--- EXTRAIT DU DOCUMENT ---

Loi Lagarde : réforme et règlementation sur la rachat de crédits conso

La loi Lagarde clarifie les modalités de souscription d’un crédit et encadre précisément les obligations des organismes spécialisés. Ce faisant, elle clarifie la position de l’emprunteur désireux de procéder à un rachat de crédits. Voici les différents points à garder en tête sur le sujet.

regroupement de crédits à la consommationLa loi Lagarde impose la transparence

L’un des points clé de la loi Lagarde (ou loi du 1er juillet 2010 portant réforme du crédit à la consommation) consiste à garantir au consommateur une information claire et précise sur le coût réel d’un crédit. En pratique, l’établissement contacté pour un rachat de prêts aura donc le devoir de décrire précisément le coût total du crédit, ce qui facilite pour l’emprunteur la comparaison avec les contrats en cours. Le texte précise par ailleurs les obligations en matière de communication publicitaire et de mentions légales.

Protections contre le surendettement

La loi Lagarde intègre diverses mesures visant à faciliter la sortie des situations de surendettement. Elle accélère les procédures réglementaires et donnent plus de pouvoir aux commissions de surendettement pour rééchelonner les échéances ou alléger le poids des intérêts. En permettant une sortie plus rapide et une période d’interdiction bancaire, la loi favorise donc la mise en œuvre rapide d’un regroupement de crédits, qui va permettre au foyer de diminuer son taux d’endettement et améliorer sa solvabilité à court et moyen terme.

---

CONSIGNES:
A. Les affirmations suivantes concordent-elles avec l'extrait sur la loi Lagarde ci-dessus ? Répondez à chacune par oui ou par non et citez les mots décisifs du texte.
(i) La loi Lagarde date du 1er juillet 2010.
(ii) La loi Lagarde réduit les pouvoirs des commissions de surendettement.
(iii) La loi Lagarde ne dit rien de la communication publicitaire.
B. Répondez aux questions suivantes d'après l'extrait sur la loi Lagarde ci-dessus.
(i) Quelles obligations la loi Lagarde encadre-t-elle précisément ?
(ii) Quel devoir aura l'établissement contacté pour un rachat de prêts ?
(iii) Que va permettre au foyer un regroupement de crédits ?
C. Quels sont tous les acteurs (personnes, foyers ou organismes) nommés dans l'extrait sur la loi Lagarde ci-dessus ?

--- DONNÉES FOURNIES ---

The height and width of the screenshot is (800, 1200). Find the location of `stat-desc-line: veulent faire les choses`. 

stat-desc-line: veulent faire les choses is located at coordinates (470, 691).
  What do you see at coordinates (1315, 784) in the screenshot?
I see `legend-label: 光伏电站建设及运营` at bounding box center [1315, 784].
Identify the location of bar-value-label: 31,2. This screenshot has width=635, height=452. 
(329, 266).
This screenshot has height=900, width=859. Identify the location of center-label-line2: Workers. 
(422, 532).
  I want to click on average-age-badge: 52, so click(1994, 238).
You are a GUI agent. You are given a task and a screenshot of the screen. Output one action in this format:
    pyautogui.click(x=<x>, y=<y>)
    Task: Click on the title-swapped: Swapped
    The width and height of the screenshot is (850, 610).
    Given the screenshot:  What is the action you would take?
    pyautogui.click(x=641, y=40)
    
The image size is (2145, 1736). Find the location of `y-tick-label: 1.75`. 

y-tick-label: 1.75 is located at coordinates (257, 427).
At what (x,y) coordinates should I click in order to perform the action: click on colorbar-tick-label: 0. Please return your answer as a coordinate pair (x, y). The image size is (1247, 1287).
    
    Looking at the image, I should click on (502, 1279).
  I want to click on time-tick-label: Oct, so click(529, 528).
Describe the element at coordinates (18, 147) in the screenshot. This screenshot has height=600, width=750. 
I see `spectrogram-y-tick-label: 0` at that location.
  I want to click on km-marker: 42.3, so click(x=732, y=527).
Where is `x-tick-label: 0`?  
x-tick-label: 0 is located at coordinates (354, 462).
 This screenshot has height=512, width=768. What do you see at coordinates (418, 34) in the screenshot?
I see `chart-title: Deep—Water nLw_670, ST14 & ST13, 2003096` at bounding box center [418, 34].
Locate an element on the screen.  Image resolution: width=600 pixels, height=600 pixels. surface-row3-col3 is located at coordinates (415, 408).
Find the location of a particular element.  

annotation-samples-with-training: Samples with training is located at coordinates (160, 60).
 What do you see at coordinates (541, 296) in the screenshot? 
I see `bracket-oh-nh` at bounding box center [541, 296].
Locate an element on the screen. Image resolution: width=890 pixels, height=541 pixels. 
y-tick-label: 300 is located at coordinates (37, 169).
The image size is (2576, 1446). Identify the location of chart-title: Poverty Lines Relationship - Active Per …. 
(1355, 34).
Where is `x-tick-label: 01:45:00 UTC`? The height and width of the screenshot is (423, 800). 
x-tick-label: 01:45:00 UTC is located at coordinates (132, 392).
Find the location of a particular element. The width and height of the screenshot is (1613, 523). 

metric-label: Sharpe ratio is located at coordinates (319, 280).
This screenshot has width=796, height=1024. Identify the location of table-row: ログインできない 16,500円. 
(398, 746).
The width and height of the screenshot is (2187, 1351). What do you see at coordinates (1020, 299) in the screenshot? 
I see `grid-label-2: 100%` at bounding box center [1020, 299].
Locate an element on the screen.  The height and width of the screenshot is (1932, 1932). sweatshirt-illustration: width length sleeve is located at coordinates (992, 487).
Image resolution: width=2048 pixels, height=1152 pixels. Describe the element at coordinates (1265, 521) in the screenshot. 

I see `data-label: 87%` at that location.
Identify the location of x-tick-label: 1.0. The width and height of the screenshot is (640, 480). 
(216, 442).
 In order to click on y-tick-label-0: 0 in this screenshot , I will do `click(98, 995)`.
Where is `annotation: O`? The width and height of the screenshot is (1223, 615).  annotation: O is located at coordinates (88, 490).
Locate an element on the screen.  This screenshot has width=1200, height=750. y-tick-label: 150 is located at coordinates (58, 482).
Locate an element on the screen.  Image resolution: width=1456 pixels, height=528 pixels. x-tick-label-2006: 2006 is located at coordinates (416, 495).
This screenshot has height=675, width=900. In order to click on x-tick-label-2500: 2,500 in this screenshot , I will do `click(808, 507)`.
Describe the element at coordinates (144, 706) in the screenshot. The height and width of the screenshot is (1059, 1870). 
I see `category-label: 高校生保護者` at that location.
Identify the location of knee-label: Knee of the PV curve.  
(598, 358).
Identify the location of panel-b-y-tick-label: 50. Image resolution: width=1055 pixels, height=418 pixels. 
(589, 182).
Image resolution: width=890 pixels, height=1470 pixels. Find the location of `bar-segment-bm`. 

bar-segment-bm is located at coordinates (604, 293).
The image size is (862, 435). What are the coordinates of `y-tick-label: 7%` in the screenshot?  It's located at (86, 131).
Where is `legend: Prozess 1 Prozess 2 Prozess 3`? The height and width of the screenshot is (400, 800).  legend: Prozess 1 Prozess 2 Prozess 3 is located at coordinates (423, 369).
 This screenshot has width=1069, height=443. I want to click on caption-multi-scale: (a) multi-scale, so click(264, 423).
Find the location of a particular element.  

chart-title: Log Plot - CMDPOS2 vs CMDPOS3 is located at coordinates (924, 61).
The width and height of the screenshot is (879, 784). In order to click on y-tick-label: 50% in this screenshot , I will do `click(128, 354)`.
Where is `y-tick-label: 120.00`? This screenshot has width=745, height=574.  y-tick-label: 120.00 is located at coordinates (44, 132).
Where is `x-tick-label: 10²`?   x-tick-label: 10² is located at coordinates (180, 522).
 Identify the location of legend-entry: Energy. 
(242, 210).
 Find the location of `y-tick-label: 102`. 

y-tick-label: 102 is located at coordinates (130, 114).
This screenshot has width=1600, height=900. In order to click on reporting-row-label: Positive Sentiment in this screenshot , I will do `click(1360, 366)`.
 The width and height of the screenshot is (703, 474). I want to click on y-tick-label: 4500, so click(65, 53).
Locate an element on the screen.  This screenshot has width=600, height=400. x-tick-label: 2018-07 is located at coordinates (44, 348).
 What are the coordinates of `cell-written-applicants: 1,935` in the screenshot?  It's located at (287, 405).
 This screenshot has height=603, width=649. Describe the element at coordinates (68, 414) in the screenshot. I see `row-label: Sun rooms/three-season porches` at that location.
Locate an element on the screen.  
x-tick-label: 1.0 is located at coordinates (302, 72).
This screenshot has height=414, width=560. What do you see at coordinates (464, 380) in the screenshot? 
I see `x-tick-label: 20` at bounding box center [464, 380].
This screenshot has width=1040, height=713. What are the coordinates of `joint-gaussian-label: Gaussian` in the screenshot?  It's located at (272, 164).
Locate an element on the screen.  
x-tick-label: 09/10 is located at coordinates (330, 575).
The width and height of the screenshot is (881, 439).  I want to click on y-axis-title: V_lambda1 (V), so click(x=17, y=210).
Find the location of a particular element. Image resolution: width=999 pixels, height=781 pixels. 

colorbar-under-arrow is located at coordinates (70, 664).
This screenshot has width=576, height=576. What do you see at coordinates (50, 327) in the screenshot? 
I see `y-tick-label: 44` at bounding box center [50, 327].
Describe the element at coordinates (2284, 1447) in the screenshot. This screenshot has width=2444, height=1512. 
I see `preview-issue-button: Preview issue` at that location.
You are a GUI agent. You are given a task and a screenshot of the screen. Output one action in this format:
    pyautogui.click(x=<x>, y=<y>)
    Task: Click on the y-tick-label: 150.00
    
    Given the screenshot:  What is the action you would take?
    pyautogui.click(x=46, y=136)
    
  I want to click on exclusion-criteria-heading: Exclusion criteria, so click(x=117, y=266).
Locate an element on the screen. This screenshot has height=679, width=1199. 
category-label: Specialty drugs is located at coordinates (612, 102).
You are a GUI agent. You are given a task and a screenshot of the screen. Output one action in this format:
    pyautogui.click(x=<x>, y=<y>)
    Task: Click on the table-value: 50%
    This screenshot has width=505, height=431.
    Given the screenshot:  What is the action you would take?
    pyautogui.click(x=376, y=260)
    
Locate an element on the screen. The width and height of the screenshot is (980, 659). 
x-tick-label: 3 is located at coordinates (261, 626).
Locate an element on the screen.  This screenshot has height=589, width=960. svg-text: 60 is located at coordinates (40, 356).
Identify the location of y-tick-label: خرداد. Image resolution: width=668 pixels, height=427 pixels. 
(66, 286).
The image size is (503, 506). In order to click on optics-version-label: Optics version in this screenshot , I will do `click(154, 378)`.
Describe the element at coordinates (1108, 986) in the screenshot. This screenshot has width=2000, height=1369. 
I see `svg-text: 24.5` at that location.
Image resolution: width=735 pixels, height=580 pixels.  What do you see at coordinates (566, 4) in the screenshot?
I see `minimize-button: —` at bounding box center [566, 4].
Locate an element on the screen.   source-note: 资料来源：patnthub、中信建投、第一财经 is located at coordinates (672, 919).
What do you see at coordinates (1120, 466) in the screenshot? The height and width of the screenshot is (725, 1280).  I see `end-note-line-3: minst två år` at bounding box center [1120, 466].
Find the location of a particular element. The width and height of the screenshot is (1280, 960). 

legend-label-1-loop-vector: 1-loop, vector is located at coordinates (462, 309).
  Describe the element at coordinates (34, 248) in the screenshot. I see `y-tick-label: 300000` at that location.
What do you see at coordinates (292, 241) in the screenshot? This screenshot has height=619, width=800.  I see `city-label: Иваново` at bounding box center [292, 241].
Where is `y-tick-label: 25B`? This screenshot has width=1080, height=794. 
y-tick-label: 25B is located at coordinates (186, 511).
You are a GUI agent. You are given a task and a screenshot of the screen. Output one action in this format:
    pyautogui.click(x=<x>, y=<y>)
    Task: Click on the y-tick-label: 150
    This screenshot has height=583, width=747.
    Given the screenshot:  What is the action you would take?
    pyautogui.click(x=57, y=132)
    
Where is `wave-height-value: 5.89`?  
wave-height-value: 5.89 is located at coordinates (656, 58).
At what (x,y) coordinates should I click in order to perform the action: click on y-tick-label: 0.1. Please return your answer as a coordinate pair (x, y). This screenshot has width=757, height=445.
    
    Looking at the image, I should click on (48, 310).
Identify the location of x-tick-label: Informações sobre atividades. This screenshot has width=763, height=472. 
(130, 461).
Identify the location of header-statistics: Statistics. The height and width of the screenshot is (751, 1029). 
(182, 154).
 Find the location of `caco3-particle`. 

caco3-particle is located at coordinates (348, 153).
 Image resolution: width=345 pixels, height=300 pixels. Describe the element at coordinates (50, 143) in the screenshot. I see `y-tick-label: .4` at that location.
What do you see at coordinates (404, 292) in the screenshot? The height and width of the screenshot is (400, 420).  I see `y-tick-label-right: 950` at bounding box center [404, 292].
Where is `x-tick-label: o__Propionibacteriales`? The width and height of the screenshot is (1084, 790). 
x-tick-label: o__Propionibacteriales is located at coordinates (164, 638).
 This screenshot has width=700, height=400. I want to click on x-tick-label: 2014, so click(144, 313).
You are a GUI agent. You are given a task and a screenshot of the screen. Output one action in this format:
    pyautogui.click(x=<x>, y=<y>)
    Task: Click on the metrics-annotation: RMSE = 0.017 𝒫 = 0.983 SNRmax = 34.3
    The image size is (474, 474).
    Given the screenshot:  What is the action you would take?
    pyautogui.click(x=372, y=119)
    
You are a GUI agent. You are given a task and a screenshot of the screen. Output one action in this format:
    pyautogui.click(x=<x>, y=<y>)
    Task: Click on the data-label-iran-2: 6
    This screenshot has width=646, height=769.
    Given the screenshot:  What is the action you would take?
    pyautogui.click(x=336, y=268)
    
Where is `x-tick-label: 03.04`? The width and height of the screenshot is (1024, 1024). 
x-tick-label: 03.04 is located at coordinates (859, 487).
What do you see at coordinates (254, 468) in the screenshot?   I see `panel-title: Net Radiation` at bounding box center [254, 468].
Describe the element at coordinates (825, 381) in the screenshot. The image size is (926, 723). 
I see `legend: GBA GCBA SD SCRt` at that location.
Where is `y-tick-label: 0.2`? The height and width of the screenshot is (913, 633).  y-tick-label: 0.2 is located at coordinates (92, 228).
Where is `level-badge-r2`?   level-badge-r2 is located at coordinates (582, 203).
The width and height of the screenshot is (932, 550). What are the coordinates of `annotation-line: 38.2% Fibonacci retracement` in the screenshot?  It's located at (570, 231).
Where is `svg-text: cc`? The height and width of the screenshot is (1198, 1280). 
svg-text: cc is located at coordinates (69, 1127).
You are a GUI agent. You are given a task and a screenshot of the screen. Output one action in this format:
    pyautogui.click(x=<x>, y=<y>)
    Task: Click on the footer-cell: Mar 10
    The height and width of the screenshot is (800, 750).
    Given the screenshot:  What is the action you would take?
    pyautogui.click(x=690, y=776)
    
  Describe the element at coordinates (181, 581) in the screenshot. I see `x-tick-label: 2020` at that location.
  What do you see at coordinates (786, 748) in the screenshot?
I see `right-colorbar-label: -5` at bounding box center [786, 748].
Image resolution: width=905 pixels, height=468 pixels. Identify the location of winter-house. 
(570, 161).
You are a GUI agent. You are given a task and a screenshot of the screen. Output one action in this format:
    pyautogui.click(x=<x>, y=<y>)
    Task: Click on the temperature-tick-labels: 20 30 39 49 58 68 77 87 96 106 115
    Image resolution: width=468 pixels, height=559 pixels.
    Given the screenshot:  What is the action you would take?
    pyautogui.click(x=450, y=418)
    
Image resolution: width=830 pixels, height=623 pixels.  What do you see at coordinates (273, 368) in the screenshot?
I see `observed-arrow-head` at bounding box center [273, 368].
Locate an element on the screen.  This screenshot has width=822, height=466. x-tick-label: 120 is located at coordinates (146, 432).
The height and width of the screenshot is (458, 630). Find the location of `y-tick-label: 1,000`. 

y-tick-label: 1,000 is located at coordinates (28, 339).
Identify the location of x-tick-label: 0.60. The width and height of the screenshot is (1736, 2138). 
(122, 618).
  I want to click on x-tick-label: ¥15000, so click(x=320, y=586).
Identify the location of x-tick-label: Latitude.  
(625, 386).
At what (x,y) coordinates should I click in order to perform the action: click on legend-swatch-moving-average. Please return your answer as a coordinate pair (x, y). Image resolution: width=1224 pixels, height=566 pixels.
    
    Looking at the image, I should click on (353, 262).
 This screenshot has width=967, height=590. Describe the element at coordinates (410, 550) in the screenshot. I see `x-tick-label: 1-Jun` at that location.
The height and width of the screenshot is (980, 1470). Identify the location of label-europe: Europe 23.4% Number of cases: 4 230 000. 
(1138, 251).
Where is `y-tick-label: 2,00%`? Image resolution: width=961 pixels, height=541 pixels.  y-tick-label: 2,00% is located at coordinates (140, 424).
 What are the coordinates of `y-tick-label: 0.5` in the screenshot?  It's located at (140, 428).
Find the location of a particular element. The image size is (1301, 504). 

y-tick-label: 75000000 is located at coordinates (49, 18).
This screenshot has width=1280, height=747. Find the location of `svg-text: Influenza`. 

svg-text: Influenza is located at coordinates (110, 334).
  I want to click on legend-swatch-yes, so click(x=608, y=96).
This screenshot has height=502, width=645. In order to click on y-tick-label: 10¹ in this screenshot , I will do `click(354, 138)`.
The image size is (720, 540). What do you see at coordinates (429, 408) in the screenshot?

---

RÉSULTATS ATTENDUS:
A.
(i) Oui : « loi du 1er juillet 2010 portant réforme du crédit à la consommation ».
(ii) Non : « plus de pouvoir aux commissions de surendettement pour rééchelonner les échéances ou alléger le poids des intérêts ».
(iii) Non : « Le texte précise par ailleurs les obligations en matière de communication publicitaire et de mentions légales ».

B.
(i) Les obligations des organismes spécialisés.
(ii) Le devoir de décrire précisément le coût total du crédit.
(iii) Diminuer son taux d'endettement et améliorer sa solvabilité à court et moyen terme.

C.
- les organismes spécialisés
- l'emprunteur
- le consommateur
- l'établissement contacté pour un rachat de prêts
- les commissions de surendettement
- le foyer